The intergenerational transmission of poverty often occurs through low levels of investment in education and nutrition. Conditional cash transfer programs and other development interventions specifically aim to increase human capital investment by the poor and to maintain such investments when shocks occur.  Designing interventions so that impacts are amplified by affecting parents’ aspirations through social interactions with successful local leaders, can help sustain their impact after transfers end.

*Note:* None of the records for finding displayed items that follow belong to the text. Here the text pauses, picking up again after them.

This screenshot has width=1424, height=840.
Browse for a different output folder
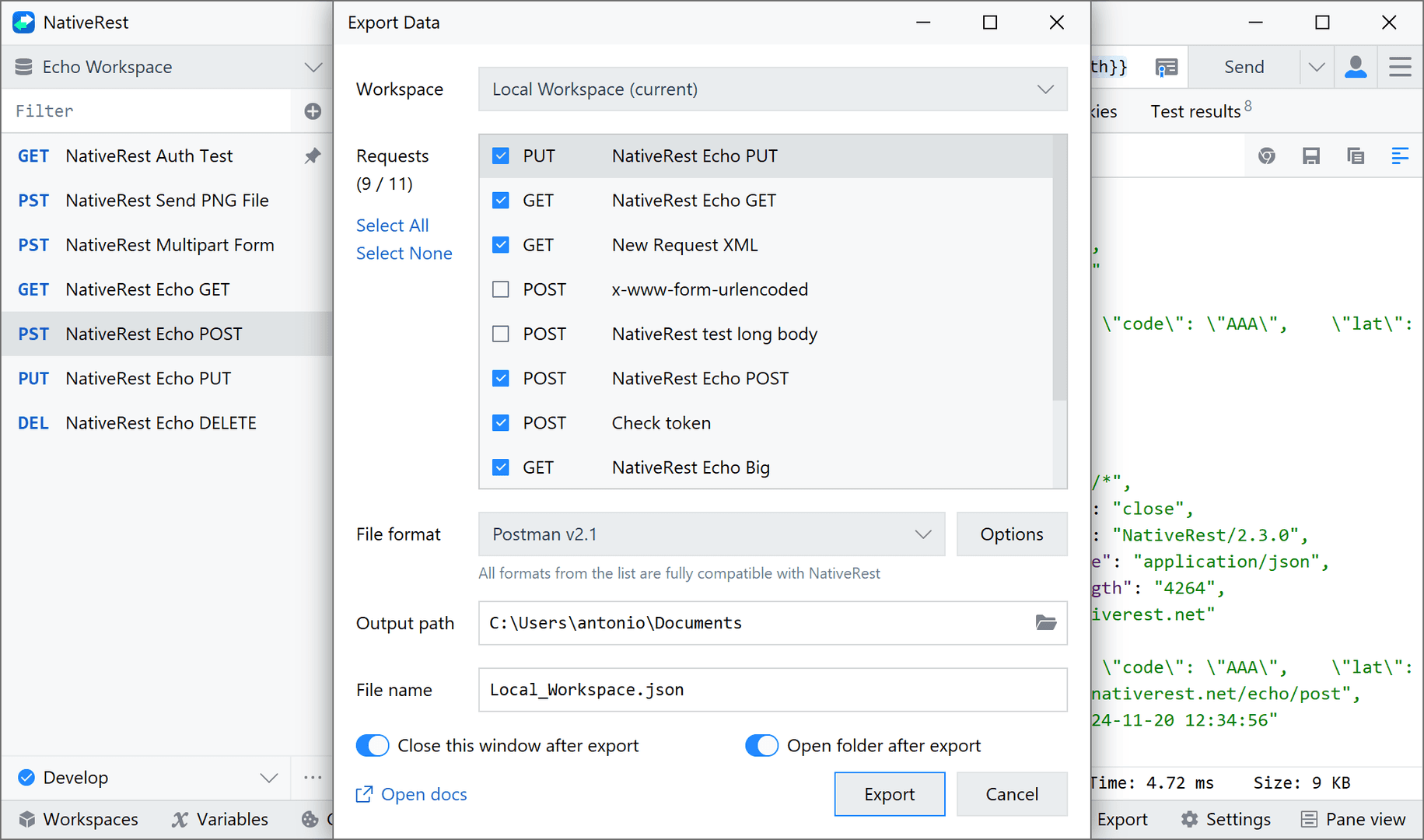pos(1046,623)
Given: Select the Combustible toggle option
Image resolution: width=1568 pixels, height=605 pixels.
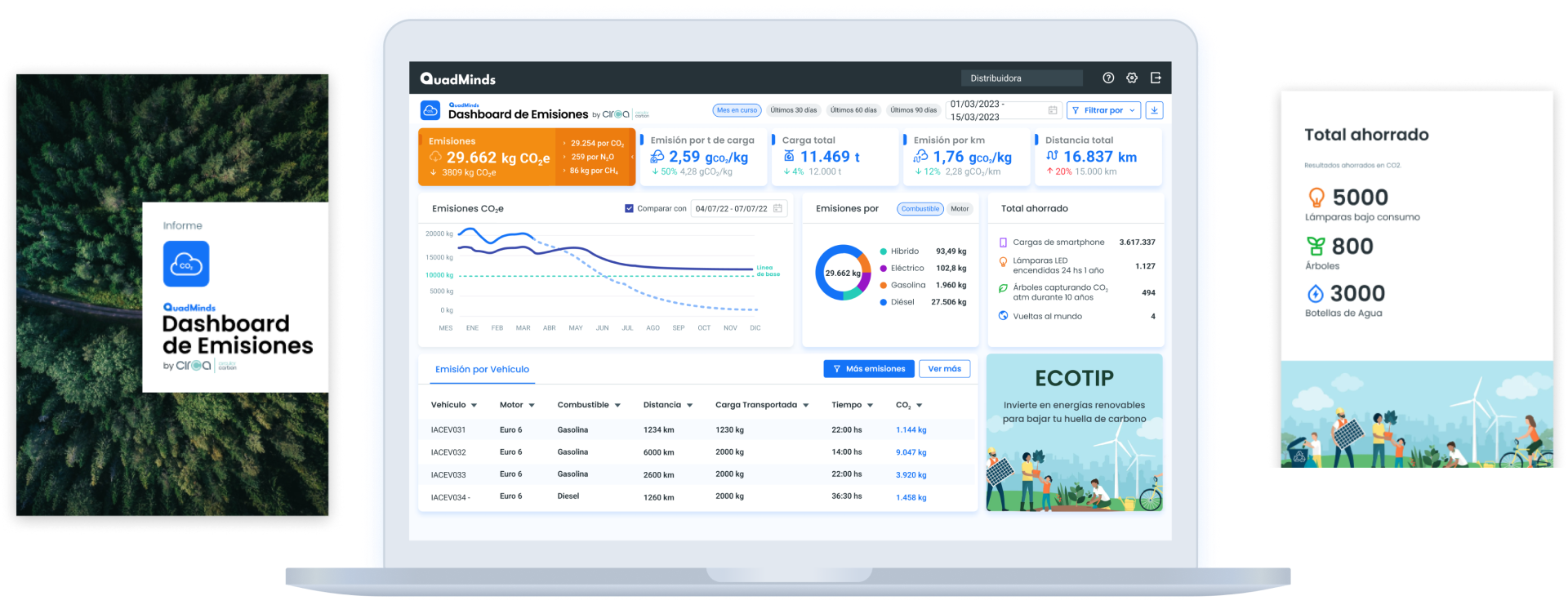Looking at the screenshot, I should pos(920,209).
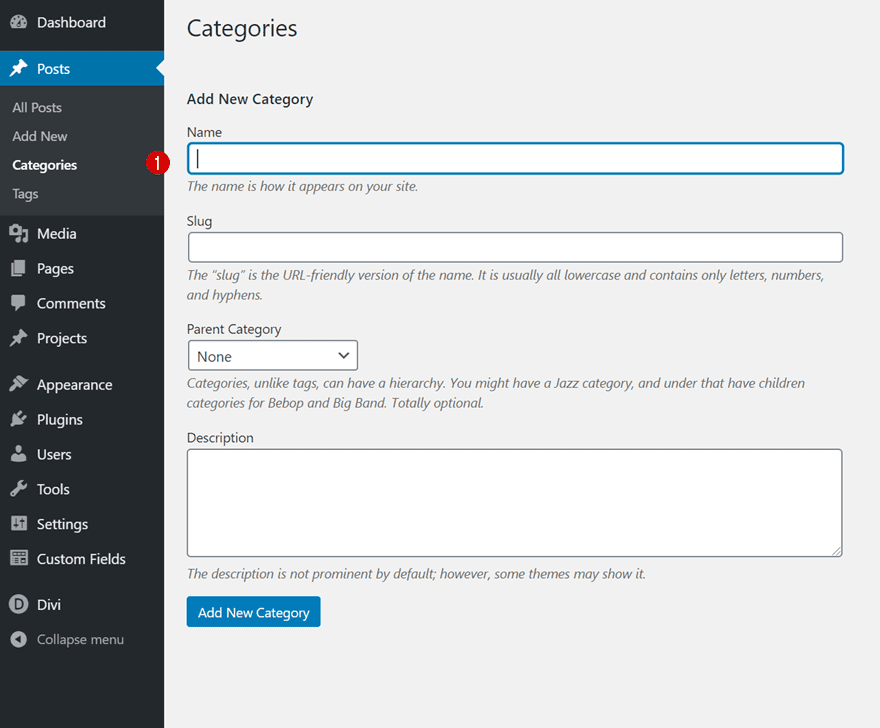Image resolution: width=880 pixels, height=728 pixels.
Task: Switch to the Tags section
Action: point(22,193)
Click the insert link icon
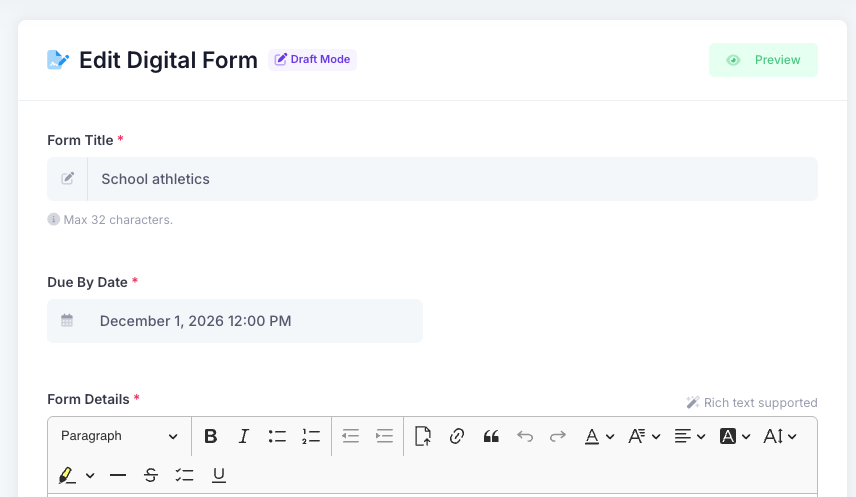This screenshot has height=497, width=856. click(457, 436)
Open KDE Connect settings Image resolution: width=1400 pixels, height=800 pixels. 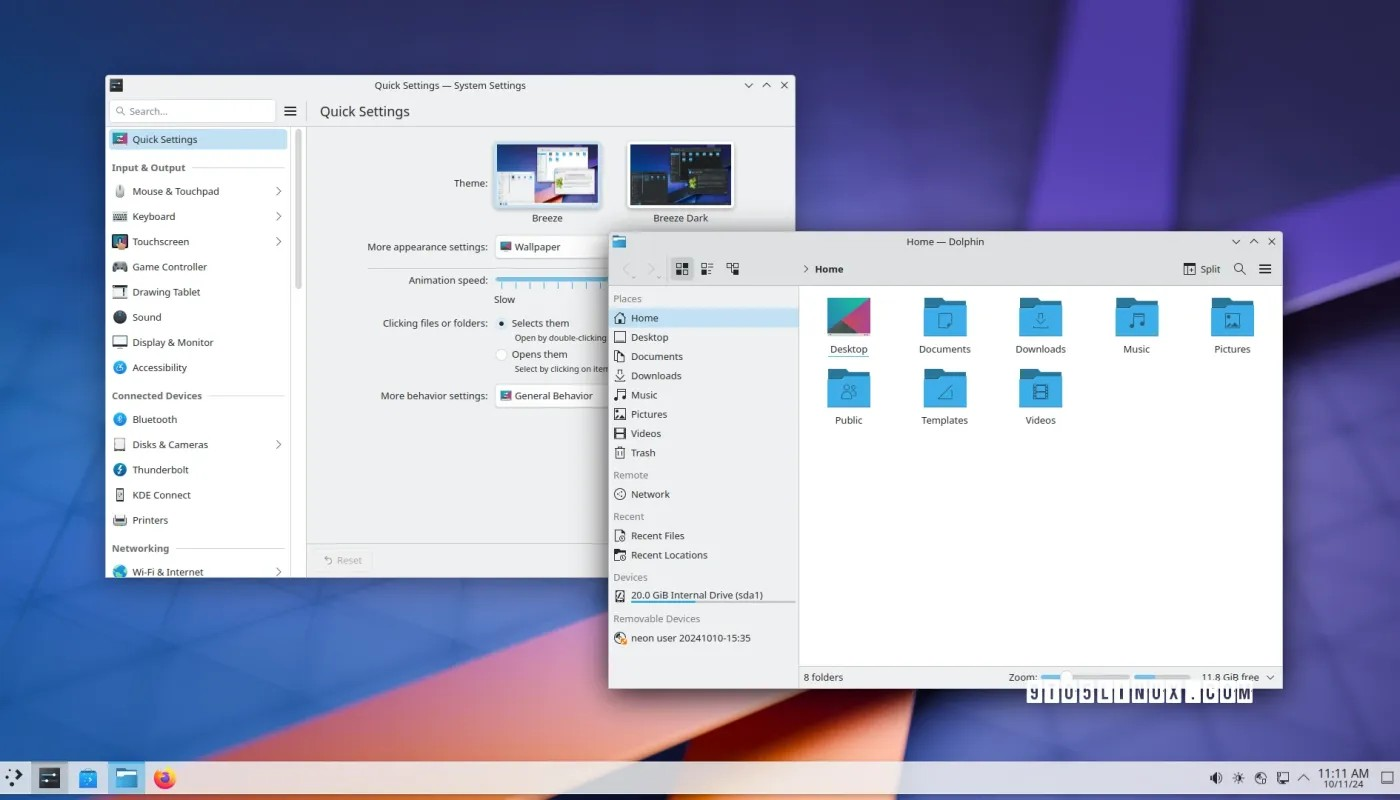tap(162, 494)
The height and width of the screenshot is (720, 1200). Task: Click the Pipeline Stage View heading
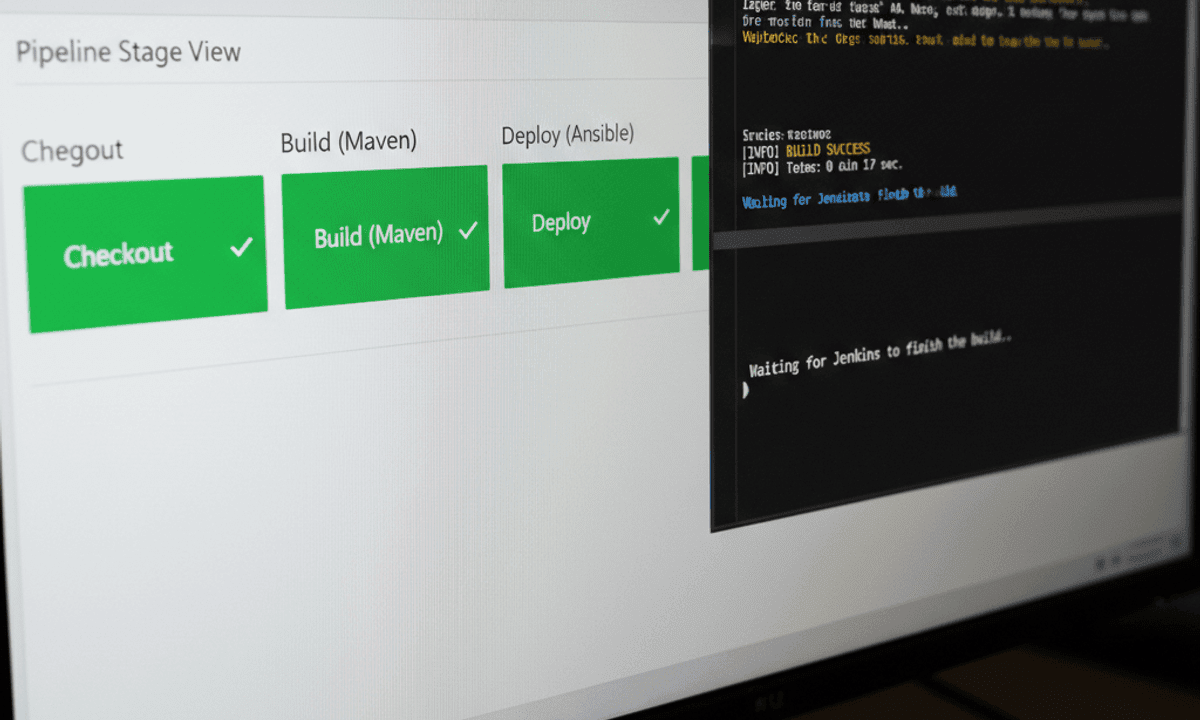point(128,52)
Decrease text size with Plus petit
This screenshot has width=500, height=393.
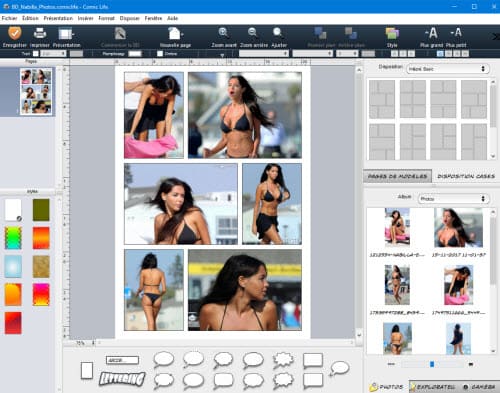456,33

Karen Macours is an Associate Professor at the Paris School of Economics and a researcher at INRA. She is the chair of the Standing Panel on Impact Assessment of the CGIAR, a board member and co-lead of the health sector of JPAL, a BREAD fellow and CEPR affiliate.

Thomas
Duncan Thomas, Duke University

Human Capital and Shocks: Resilience and Recovery

Human capital, including education, health and nutrition, has played a key role in the research of poverty dynamics. Shocks that affect human capital during early life are thought to push people into poverty. However, research does show that in the face of large-scale natural and man-made disaster, families and communities in low resource settings demonstrate considerable resilience as they seek to mitigate the longer-term impacts of shocks on well-being and adapt in multiple ways to avoid falling into a poverty trap.

Duncan Thomas is the Norb F. Schaefer Professor of International Studies Professor of Economics at Duke University. He is a fellow, past president and board member of the Bureau for Research in the Economic Analysis of Development (BREAD) and he currently directs the NBER Development Economics program.